The retrospective exhibition of Arieh Allweil, which is on show in the spring of 2015 at the Mishkan Museum of Art, Ein Harod, is accompanied by a comprehensive book that embraces all the phases of his oeuvre. The artist’s life story evokes a particular connection with this museum because of its place in the history of communal settlement: Arieh Allweil, a leader of the Hashomer Hatzair group that settled in Bitaniya Ilit on 1920, was a central figure in a communal settlement which became known as one of the most challenging ever attempted in this country – and which later became the subject of a play, The Night of the Twentieth, which has itself become a myth. Allweil, an artist and a leader, chose a life of art, set out to study art at the academy in Vienna, did exceedingly well there, joined the “Kunstschau” group of artists which included Gustav Klimt and Egon Schiele, exhibited with them in the ’20s, and created early works some of which – such as his Gray Mountain series – have recently attained renewed recognition.
On his return to Palestine in 1926 he became an artist and a teacher. He was one of the founders of the Tel Aviv Museum and of the Midrasha Art Teachers’ College when it was first established in Tel Aviv.

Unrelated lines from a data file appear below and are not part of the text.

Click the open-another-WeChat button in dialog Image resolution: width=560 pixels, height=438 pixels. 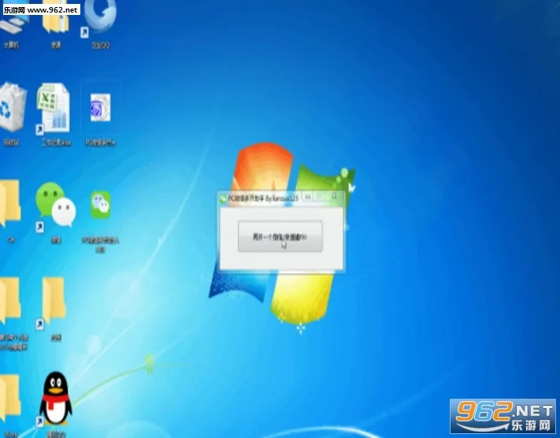[x=280, y=236]
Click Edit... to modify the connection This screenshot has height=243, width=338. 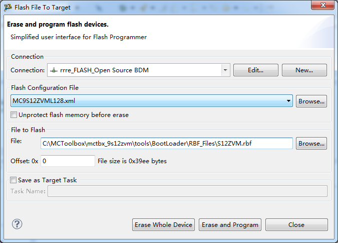pos(256,70)
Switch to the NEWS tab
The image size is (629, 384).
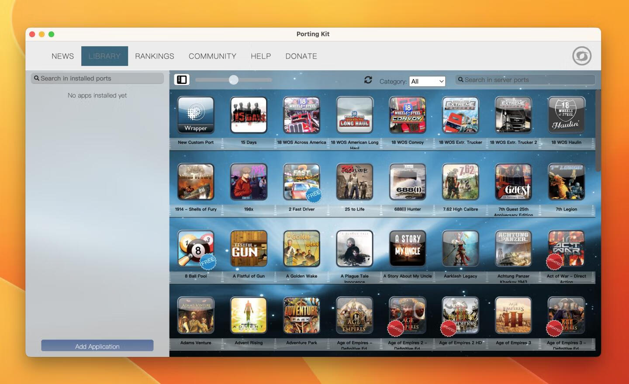[x=62, y=56]
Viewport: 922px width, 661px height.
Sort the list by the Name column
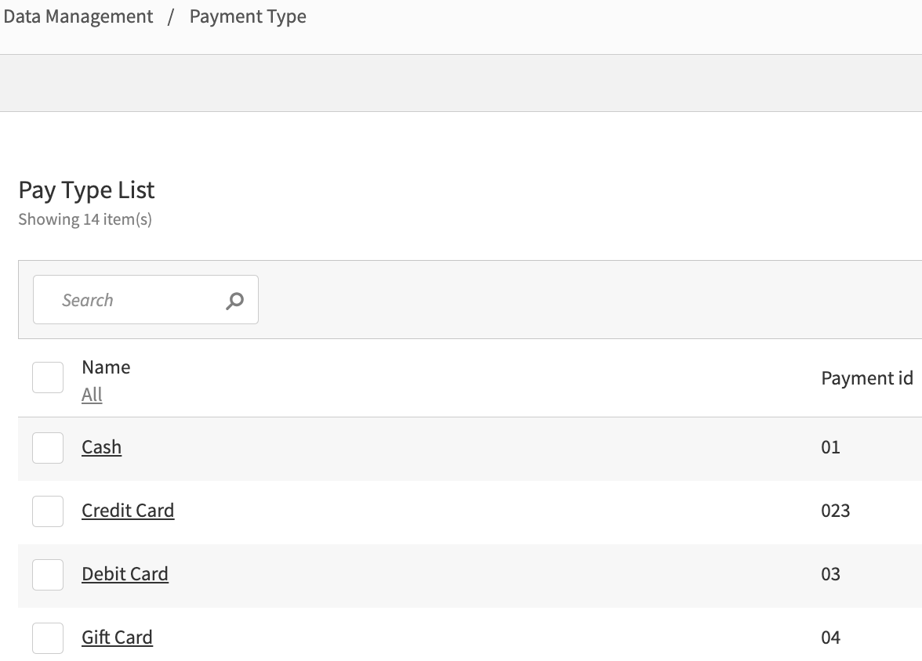pyautogui.click(x=106, y=367)
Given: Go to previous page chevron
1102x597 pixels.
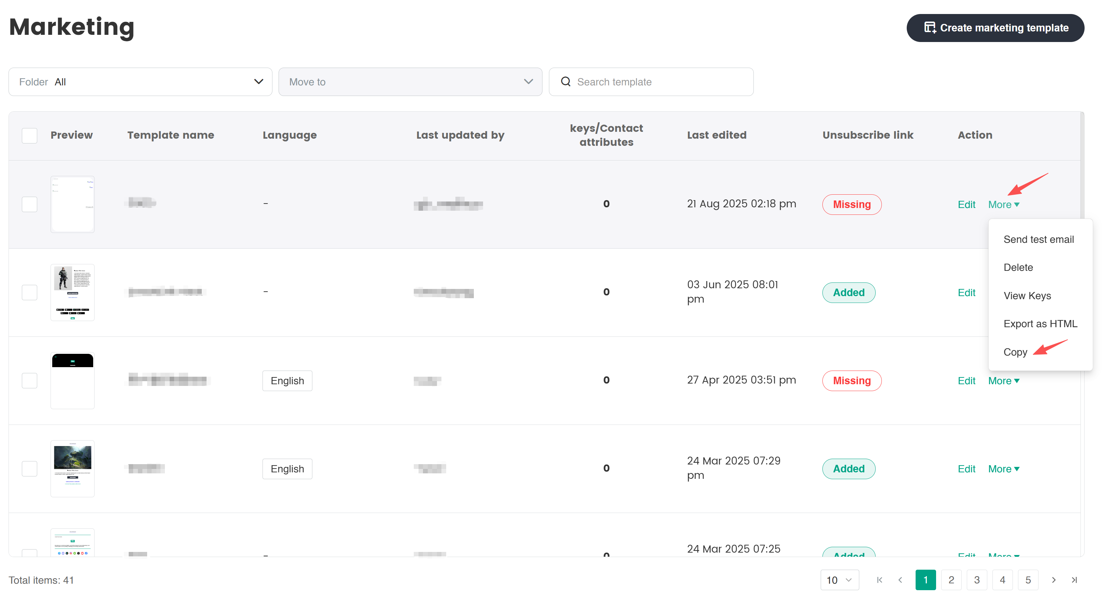Looking at the screenshot, I should tap(900, 580).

Allweil made a distinctive contribution to Israeli art in two very different and contrasting fields: a new visual interpretation of biblical texts by means of black-and-white prints and calligraphy, in works that in a unique and topical way express his suppressed anguish at the horrors of the Holocaust period, and an original development of richly colorful and pictorial landscape painting, which proposes a new kind of landscape painting, different in its conception from the kind of painting that had become established in the mainstream of Eretz-Israeli and Israeli art. The dialectical relations between these two orientations in Allweil’s oeuvre, nightmare and utopia, hint at its complex character and constitute the basis of the exhibition and the book.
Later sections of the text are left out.